Shah Jahan's flowers go Dutch

Updated on: 05 February,2017 08:37 AM IST  | 
Benita Fernando |

Floral portrait artist Bas Meeuws’ latest series, in collaboration with Tasveer, pays homage to the blooms created in Mughal courts

Shah Jahan's flowers go Dutch


Bas Meeuws. Pic/Arts & Auto: Vincent van den Hooge


If Bas Meeuws gets gifted half-dry tulips and dead dragonflies, it is not without reason. Meeuws, who lives in the southern Dutch city of Eindhoven, appreciates the beauty of wilting parrot tulips. “They have a marvellous texture and, with some petals falling off, they create a lot of drama,” says the 42-year-old artist who makes floral portraits — a genre that was de rigueur for 17th century Dutch and Flemish master painters. Meeuws’ digital compositions are lifelike at first glance but defy the laws of nature — an illusion exploited by his Dutch Golden Age forerunners.

* WHAT THIS EXERCISE ASKS *
1. Please list every person named in the article on Bas Meeuws.
2. Extend the article on Bas Meeuws with a new paragraph that picks up after its final sentence.
The rows play no part in this.

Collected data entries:
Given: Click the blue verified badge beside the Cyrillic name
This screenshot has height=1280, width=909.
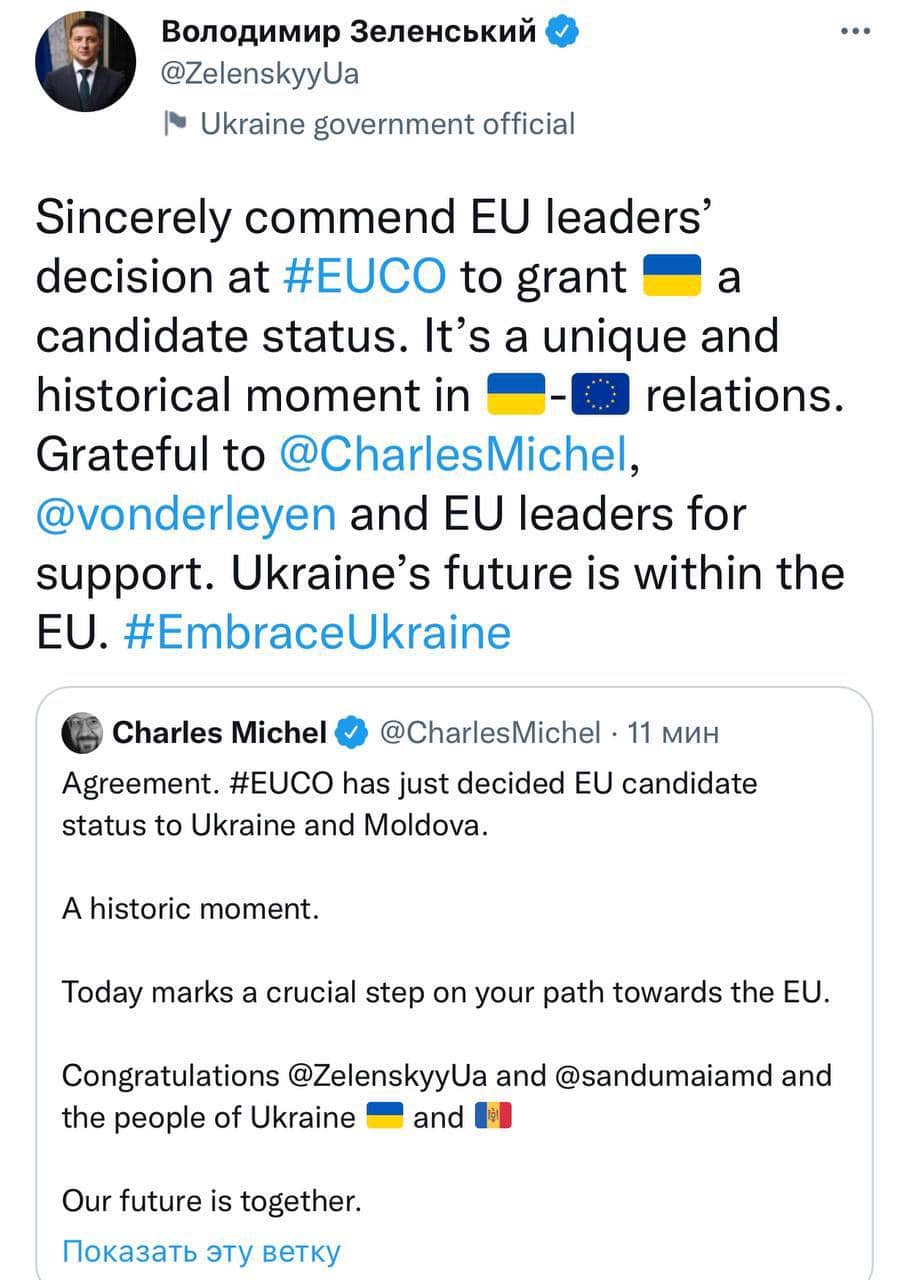Looking at the screenshot, I should pyautogui.click(x=564, y=32).
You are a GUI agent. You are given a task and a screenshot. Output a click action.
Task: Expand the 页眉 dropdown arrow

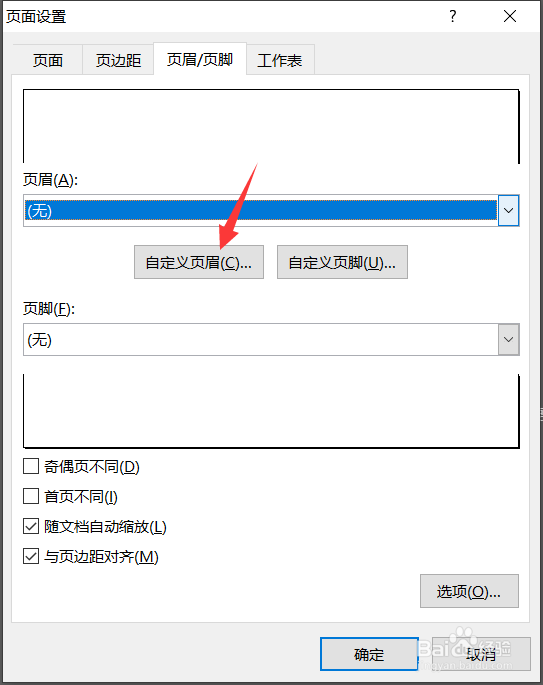508,211
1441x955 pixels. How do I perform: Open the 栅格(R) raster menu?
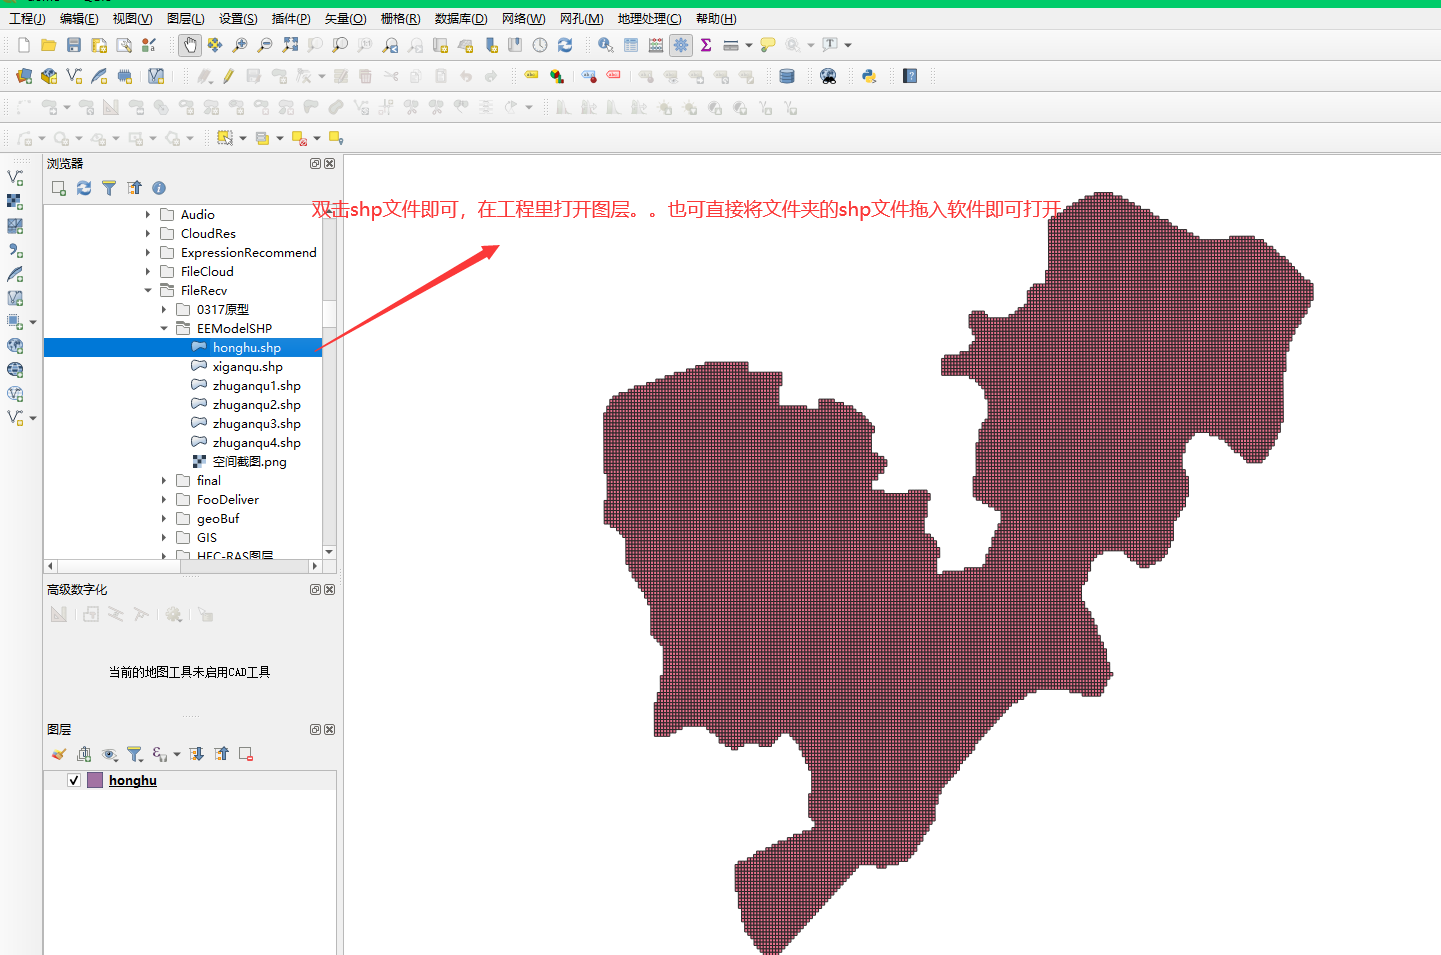(x=400, y=19)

* ANSWERS TO THIS EXERCISE *
1. Shah Jahan, Benita Fernando, Bas Meeuws, Vincent van den Hooge

2.
For the India Art Fair 2017, which draws to a close today in New Delhi, Meeuws has collaborated with photography collective Tasveer to create a series inspired by Mughal floral motifs that adorned illuminated manuscripts and monuments from the times of Babur, and made popular by Shah Jahan. Unlike his Dutch portraits, which have elaborate vases and a psychedelic profusion of lissom blooms, the Mughal series is sparse, almost like a botanical studies. “In the Mughal tradition, we see a lot of floral designs because of the religious objection to represent animals and people [secular works were relatively unaffected],” says Meeuws, describing himself as “a white giant shooting little flowers”.


As part of his research, he spent time over two years in India, first landing in what he describes as “a post-apocalyptic Delhi”; it was the morning after the night of Holi and the roads were deserted. His India itinerary included the Taj Mahal, Fatehpur Sikri and, Bengaluru’s botanical gardens, Lal Bagh. “I build each composition step-by-step. The shape of every flower evokes a reaction from another flower; how do you bring them all together?” says Meeuws, his art drawing from Mondrian’s grids as much as florists.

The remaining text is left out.